Going further

You can work on improving the workflow or on answering a biological question.

Workflow improvement

Use the Snakemake documentation webpage for help!

Logging

Add logging to one or more rules, to capture stdout and stderr in files.

Benchmarking

Snakemake can measure CPU/wall clock time and RAM use of each rule.

Find out how, and try it out on a rule.

Restarts

What does Snakemake rely on to know where in the DAG to restart after a failed run?

Tip

Search the doc for timestamps.

  • Try modifying a file yourself such that Snakemake will re-run the workflow from rule mergeVcfs.

  • Find out the command-line option to re-run the workflow from any user-specified rule. relevant doc

Cluster

Figure out how to submit the workflow to the cluster.

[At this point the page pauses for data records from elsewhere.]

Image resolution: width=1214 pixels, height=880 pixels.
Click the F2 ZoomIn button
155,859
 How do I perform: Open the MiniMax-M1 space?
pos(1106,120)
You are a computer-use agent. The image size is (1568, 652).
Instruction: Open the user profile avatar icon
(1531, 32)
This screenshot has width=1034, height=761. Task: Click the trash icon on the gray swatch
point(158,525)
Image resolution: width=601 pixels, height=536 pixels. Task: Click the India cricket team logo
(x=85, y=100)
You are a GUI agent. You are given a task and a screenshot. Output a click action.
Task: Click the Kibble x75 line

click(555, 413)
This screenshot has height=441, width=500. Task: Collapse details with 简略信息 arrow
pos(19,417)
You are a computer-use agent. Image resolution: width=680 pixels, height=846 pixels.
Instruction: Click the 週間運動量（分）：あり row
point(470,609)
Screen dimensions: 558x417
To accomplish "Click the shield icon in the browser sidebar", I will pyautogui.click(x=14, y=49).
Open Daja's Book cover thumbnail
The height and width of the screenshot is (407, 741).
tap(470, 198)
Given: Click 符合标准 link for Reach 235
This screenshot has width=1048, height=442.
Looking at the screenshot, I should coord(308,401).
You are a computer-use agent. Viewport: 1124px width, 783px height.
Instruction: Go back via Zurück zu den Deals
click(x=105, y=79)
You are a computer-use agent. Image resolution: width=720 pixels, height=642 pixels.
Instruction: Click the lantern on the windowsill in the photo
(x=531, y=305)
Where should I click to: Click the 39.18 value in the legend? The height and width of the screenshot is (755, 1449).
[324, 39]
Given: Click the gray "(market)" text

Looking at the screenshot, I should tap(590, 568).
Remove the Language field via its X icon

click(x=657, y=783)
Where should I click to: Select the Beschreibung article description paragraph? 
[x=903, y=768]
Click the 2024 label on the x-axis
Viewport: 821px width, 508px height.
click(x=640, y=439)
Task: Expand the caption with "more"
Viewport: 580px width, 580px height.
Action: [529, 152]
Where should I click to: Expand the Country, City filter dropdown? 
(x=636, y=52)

Note that cluster parameters should not go in the workflow itself, otherwise it is no longer independent of where it is run. relevant doc

For testing, ask us if there is cluster access, or if we can run it for you on EBI cluster (which uses LSF).

DAG

Find out how to produce the DAG representing the workflow (snakemake can do this).

What is an alternative representation if the DAG is too crowded?

Analysis improvement: Drug resistance prediction

The dataset contains at least one sample which is resistant to a drug against tuberculosis (TB). Can you find which samples are resistant to which known TB drugs?

You can use the mykrobe program to do this.

Check the drug resistance predictions by mykrobe are present in the VCFs you produced using the workflow.

Running mykrobe and making a report can be added to the workflow.

Tip

Use the -f option in mykrobe else it will not predict anything. This is because we are working with a slice of the genome.